I have had a few pairs of Etymotic standard type plugs for several years now. Mainly for concerts and especially if I happen to be shooting a show and I am in the pit. Sometimes you will find yourself directly in front of a speaker. These are the long stem with string and I have found them to be pretty good and effective in cutting out the harsh noise and for around $15 or $20 do an excellent job. 

I have looked at some of the Downbeats and they are similar in price but most of them are very short and stubby, no strings. Good reviews from what I have seen.

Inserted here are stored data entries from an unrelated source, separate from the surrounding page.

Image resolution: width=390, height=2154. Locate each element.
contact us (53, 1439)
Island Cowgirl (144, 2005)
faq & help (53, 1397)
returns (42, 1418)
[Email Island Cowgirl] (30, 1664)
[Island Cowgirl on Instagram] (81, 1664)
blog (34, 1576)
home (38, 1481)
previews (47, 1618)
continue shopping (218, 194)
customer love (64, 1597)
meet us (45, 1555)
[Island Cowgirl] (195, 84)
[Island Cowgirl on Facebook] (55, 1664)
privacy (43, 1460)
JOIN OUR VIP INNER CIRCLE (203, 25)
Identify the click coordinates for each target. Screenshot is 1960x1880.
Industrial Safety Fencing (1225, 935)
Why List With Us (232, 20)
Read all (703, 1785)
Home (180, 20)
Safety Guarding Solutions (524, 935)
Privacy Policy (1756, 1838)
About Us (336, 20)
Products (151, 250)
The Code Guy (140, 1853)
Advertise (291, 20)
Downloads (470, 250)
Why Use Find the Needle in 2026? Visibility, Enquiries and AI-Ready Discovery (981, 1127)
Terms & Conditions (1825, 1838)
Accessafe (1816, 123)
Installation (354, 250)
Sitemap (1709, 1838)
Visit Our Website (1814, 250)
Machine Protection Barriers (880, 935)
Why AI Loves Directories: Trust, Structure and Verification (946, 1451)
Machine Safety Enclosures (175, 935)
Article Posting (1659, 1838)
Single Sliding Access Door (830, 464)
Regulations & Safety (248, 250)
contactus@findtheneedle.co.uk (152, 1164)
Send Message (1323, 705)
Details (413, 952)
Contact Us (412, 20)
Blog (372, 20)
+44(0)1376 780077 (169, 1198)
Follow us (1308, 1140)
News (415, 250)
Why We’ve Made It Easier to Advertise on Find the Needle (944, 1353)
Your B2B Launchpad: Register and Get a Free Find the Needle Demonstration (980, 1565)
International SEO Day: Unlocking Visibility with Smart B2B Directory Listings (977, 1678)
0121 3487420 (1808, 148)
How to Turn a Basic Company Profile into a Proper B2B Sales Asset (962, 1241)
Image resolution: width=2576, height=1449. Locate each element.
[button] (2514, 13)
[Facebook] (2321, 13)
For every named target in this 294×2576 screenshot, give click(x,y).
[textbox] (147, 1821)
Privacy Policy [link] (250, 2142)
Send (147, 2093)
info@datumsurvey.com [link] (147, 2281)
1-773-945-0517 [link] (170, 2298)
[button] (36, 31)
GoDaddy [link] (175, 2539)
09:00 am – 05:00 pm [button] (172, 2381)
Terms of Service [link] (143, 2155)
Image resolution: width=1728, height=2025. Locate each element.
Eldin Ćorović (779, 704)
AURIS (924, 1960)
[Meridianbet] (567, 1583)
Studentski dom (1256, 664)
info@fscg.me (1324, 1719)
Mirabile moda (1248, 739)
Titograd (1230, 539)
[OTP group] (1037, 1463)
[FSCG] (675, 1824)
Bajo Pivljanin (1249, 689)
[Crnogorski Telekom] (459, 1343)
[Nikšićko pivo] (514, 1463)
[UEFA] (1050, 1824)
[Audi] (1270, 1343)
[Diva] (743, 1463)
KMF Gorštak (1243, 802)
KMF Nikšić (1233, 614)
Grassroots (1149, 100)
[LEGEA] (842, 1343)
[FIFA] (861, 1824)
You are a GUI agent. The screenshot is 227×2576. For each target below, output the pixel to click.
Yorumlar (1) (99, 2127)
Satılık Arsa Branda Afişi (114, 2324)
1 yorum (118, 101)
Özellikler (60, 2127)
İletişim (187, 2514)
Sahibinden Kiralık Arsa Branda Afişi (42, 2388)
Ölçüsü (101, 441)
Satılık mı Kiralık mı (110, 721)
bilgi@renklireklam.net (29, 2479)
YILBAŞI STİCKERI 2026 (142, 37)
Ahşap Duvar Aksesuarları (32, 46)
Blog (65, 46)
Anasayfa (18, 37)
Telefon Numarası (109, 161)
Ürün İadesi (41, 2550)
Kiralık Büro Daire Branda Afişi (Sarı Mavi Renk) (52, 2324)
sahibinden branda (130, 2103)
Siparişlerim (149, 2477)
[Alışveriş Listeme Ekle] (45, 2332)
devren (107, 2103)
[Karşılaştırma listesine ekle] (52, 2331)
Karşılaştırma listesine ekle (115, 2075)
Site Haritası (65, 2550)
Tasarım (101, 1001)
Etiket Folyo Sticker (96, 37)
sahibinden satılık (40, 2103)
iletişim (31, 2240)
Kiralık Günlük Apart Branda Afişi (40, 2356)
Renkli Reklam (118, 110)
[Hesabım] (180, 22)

Definitely a good thing to have in your pocket for concerts today. Sometimes its fine but if its not and you have no plugs on you it can be a long night.


----------



## ezcomes

i can't vouch for the etymotic's...i've been using the downbeats...and love them...use them at concerts, practice and gigs...
i like the lil carry case that comes with them too


----------



## GuitarsCanada

I picked up a pair of each to give them a try. I had the Etymotic for several years. They do the job well. But they came out with a new model the ER 20 XS with a shorter stem. In terms of sound reduction they both pretty much do the job. The downbeats come with the cylindrical case, no strings. The Etymotics come in the usual plastic carry case but have the string (which I like). Price wise they are essentially the same. $14 or so on Amazon.ca 

Fit wise the new etymotics fit real nice compared to the original ER 20 model. Much better IMO. The Downbeats are fine but I prefer the fit with the Etymotics. 

So overall I like the Etymotics better only because of the fit and the strings. When I am at a show I often take them out when a band is playing a softer song and then put them back in for the rough stuff, so I like having the string. Sound wise both are good and do the job intended.


----------